## Consigne A
Recopiez le passage de l'histoire qui commence par « David rentre chez » et se termine par « boites de petits-pois. ».
## Consigne B
Répondez aux questions suivantes d'après l'histoire :
(i) Dans quelle ville Shlomo est-il de passage ?
(ii) Combien de boîtes de petits-pois David et son épouse trouvent-ils dans la cuisine ?
(iii) Quel bruit l'épouse doit-elle faire dans la cuisine ?

## Texte de la page
● ● ●

David rentre chez lui à toute vitesse et interpelle son épouse : « Chérie, j’ai croisé mon ancien patron, Shlomo, en bas de l’immeuble, il est de passage à Tal Aviv, je l’ai invité à dîner dans une heure. Tu as de quoi préparer un repas ? »
« Tu plaisantes, je n’ai pas fait les courses ! Je n’ai plus rien ! Viens voir dans la cuisine, comment on peut faire ? »
David et son épouse fouillent la cuisine et parviennent à mettre la main sur des chips, des olives et de trois boites de petits-pois.
« J’ai une idée ! » s’exclame David, « on va préparer un bon apéritif, et les petit-pois. Puis, quand nous bavarderons, tu feras un bruit de fracas dans la cuisine ? Et je te dirai, « Ce n’est quand même pas les boulettes qui sont tombées ! » Et ainsi, il comprendra que l’on n’ait plus que les petit-pois à lui servir.

● ● ●

(Données de localisation des mots et des éléments)
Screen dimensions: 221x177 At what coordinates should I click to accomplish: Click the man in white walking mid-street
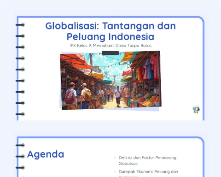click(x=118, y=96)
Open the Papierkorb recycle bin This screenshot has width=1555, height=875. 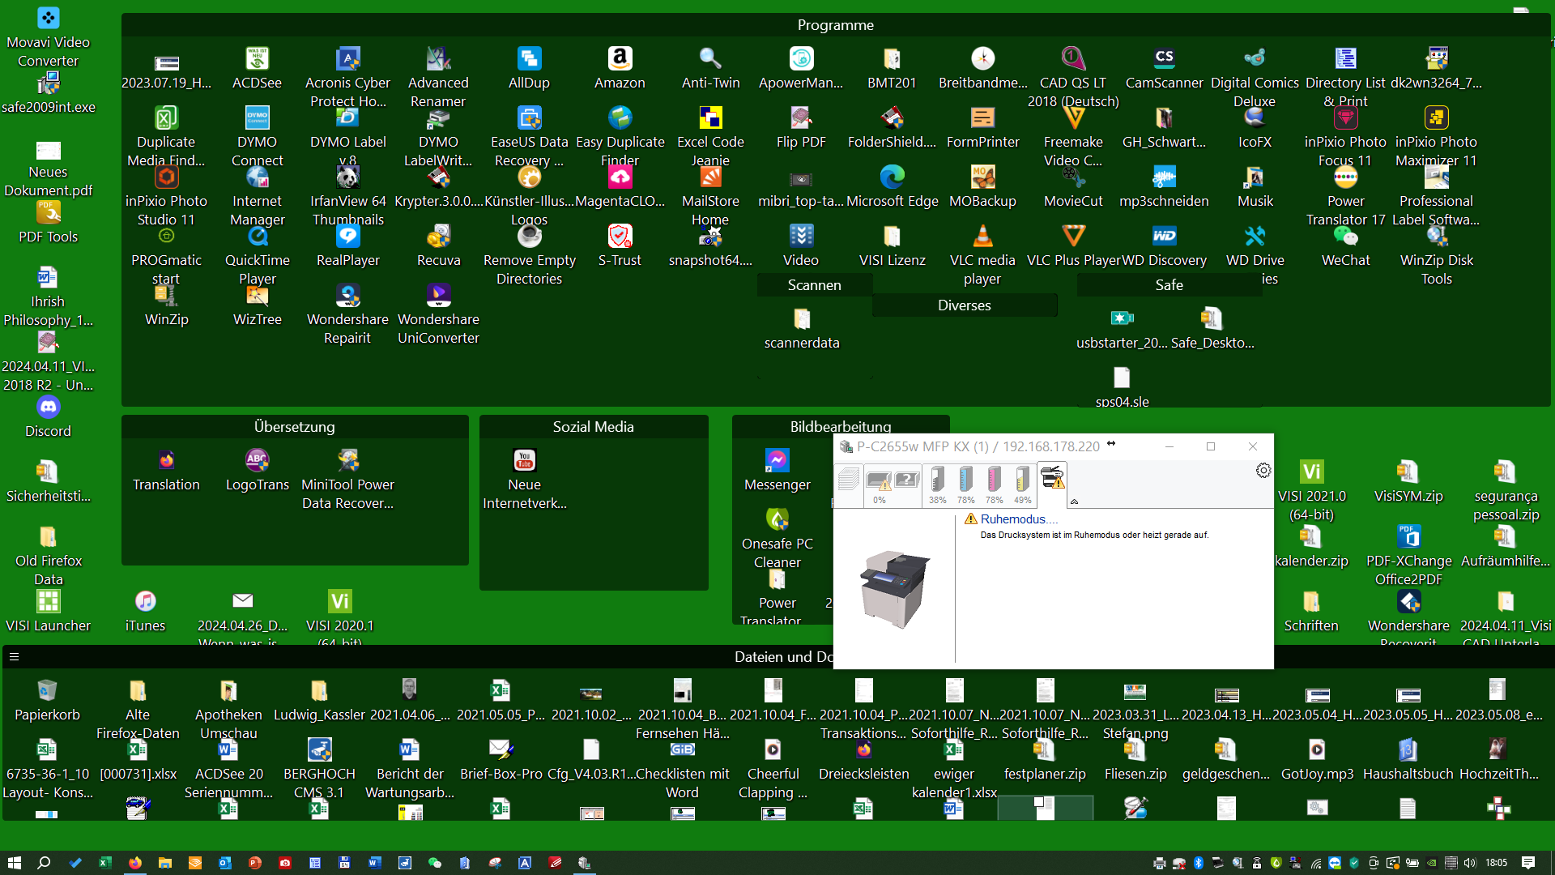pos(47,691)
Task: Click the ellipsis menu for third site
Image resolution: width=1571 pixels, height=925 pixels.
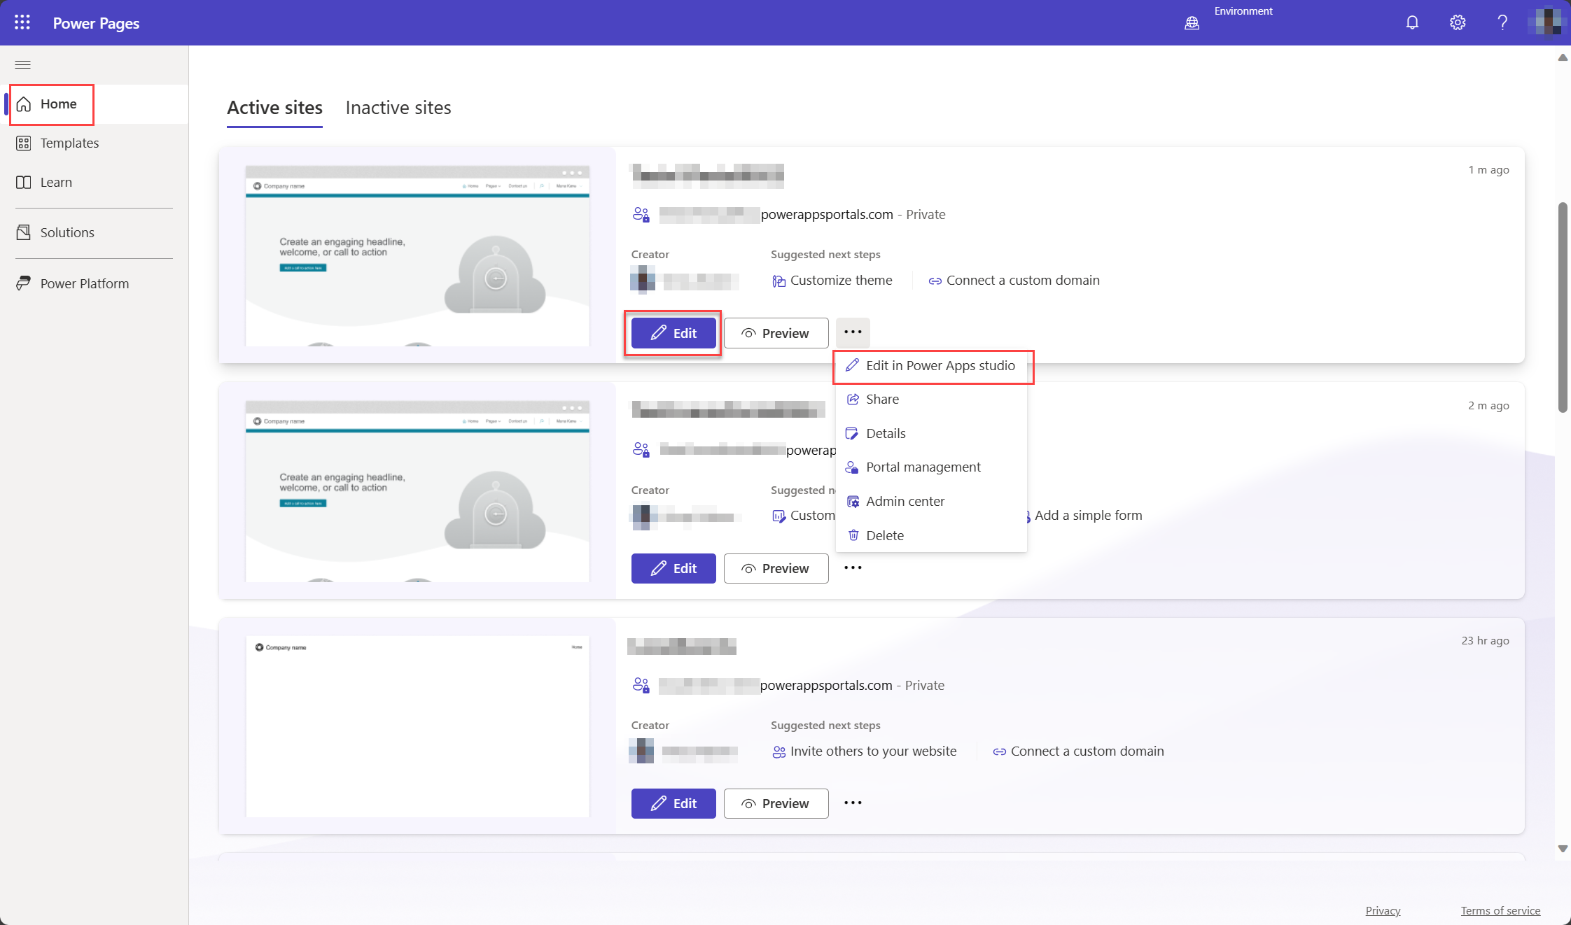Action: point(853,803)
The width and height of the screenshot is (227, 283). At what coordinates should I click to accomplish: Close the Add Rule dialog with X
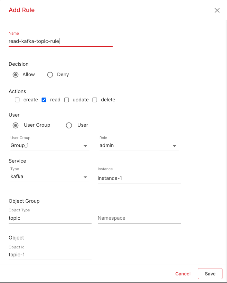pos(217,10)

● ● ●

## Corrigé A
David rentre chez lui à toute vitesse et interpelle son épouse : « Chérie, j’ai croisé mon ancien patron, Shlomo, en bas de l’immeuble, il est de passage à Tal Aviv, je l’ai invité à dîner dans une heure. Tu as de quoi préparer un repas ? »
« Tu plaisantes, je n’ai pas fait les courses ! Je n’ai plus rien ! Viens voir dans la cuisine, comment on peut faire ? »
David et son épouse fouillent la cuisine et parviennent à mettre la main sur des chips, des olives et de trois boites de petits-pois.

## Corrigé B
(i) À Tal Aviv.
(ii) Trois.
(iii) Un bruit de fracas.